Items listed in a dataset:

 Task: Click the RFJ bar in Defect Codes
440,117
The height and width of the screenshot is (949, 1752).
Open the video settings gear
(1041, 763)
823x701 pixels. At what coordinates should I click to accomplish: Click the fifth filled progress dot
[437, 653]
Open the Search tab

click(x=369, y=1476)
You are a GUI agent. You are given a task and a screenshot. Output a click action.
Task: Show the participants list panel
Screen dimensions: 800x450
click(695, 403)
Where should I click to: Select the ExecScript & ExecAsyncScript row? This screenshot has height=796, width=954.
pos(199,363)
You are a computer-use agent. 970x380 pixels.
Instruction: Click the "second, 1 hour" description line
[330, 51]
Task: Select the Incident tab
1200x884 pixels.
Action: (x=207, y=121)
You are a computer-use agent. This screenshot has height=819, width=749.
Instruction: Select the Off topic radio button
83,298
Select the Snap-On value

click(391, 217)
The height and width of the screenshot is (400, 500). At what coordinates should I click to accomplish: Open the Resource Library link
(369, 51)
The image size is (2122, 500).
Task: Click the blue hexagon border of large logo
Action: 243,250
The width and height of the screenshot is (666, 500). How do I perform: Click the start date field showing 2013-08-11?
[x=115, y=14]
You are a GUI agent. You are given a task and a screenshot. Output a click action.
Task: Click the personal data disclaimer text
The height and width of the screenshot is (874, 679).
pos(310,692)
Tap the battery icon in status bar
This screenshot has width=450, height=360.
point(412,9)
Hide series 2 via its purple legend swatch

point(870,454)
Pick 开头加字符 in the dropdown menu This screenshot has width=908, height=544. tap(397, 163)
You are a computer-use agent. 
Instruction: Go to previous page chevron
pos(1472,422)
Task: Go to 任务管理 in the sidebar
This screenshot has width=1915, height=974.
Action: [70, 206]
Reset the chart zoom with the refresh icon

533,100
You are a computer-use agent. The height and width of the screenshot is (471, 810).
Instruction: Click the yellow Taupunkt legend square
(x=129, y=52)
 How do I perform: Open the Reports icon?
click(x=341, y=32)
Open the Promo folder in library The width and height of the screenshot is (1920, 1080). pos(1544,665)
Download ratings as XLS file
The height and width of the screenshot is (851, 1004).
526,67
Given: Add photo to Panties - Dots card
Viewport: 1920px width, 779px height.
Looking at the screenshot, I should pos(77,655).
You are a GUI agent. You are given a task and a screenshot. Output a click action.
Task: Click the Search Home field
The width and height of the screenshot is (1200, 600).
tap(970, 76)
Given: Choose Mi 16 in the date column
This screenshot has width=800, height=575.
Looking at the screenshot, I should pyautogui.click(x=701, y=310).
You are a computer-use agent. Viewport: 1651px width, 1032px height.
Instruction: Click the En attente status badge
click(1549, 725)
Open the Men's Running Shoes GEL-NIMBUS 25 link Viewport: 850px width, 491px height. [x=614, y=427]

» **Task objective**:
Return exactly the lines from the one containing "Instruction: Click the yellow" through the last line of the records above, both included, and nothing else.

» **Solved exercise**:
Instruction: Click the yellow Taupunkt legend square
(x=129, y=52)
 How do I perform: Open the Reports icon?
click(x=341, y=32)
Open the Promo folder in library The width and height of the screenshot is (1920, 1080). pos(1544,665)
Download ratings as XLS file
The height and width of the screenshot is (851, 1004).
526,67
Given: Add photo to Panties - Dots card
Viewport: 1920px width, 779px height.
Looking at the screenshot, I should pos(77,655).
You are a GUI agent. You are given a task and a screenshot. Output a click action.
Task: Click the Search Home field
The width and height of the screenshot is (1200, 600).
tap(970, 76)
Given: Choose Mi 16 in the date column
This screenshot has width=800, height=575.
Looking at the screenshot, I should pyautogui.click(x=701, y=310).
You are a computer-use agent. Viewport: 1651px width, 1032px height.
Instruction: Click the En attente status badge
click(1549, 725)
Open the Men's Running Shoes GEL-NIMBUS 25 link Viewport: 850px width, 491px height. [x=614, y=427]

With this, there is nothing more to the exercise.